会社を成長させる「会計力」
【第3回】
「リスク・リターンとバランスシート・マネジメント」
島崎 憲明
《リスク・リターン指標の導入と資本コストを大きく下回る実績》
住友商事の2000年3月期アニュアルレポート社長メッセージによると、同社ではコア(中核)ビジネス拡充による収益拡大を重要経営課題に掲げ、コアビジネスへの選択と集中を次のような手法で促進してきたと説明している。

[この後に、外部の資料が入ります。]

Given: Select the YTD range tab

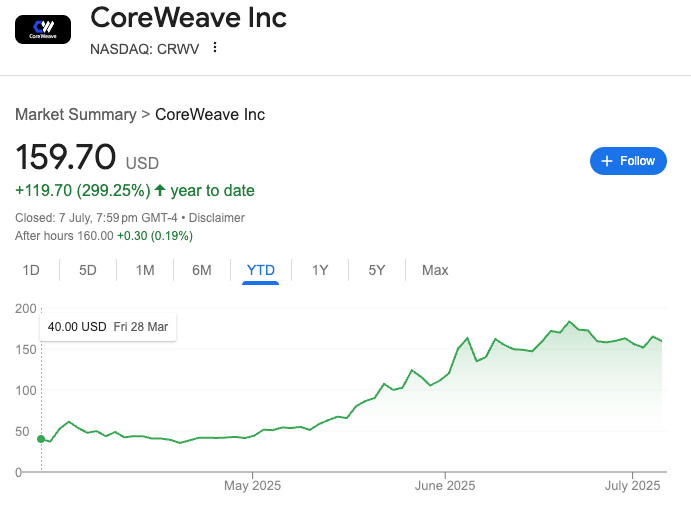Looking at the screenshot, I should (x=261, y=270).
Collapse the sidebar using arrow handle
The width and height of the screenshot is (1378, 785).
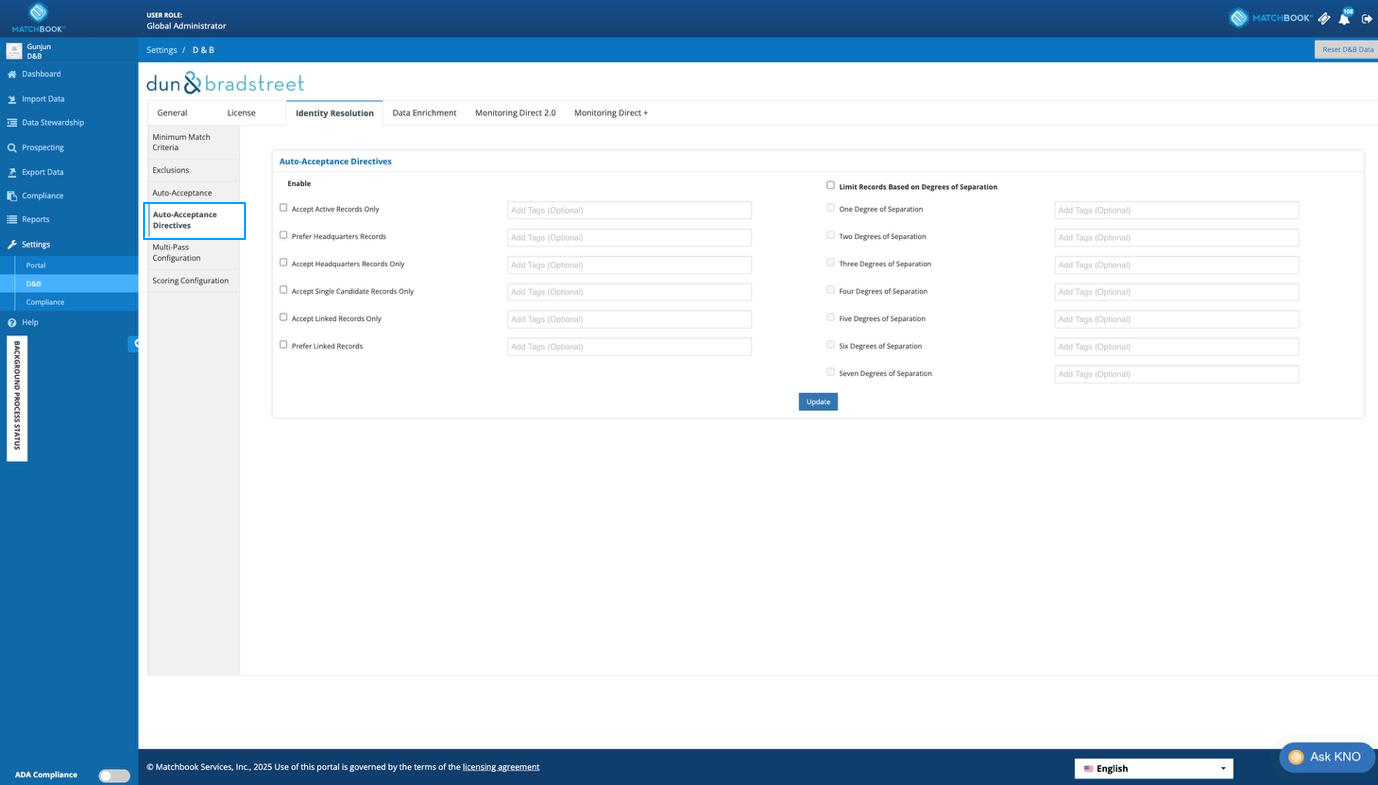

1998年度には、各営業本部ごとに定性・定量両面から何がコアであるかの選別を行いましたが、定量面からの評価をサポートするために、ある事業が抱えるリスクに対してどれだけの収益があるかを見る『リスク・リターン』を核とする独自の経営指標(戦略3指標)を全社共通のモノサシとして導入しました。そして当社の資本コストを基準に、多岐に亘るビジネスの収益性を分析しました。(アニュアルレポートより抜粋)
さらに、2000年度にはリスク・リターンを税引前利益ベースで8%以上にするという目標を達成したいとしている。税引後リターンにすると4%強であるから資本コスト7.5%よりかなり低いリターンの達成を目標に掲げていたことになる。
直近の同社のリスク・リターンは15%、ROEは12%で、資本コストの2倍のパフォーマンスである。
この10年間における改善が著しいことが分かる。
《全体最適な全社共通のモノサシ》
過去を振り返ると、金融逼迫時には「キャッシュ・イズ・キング」と言われバランスシート・マネジメントの必要性が強調されたこともあったが、ビジネスの現場では損益実績偏重の時期が続き、バランスシートを重視する経営は根付かなかった。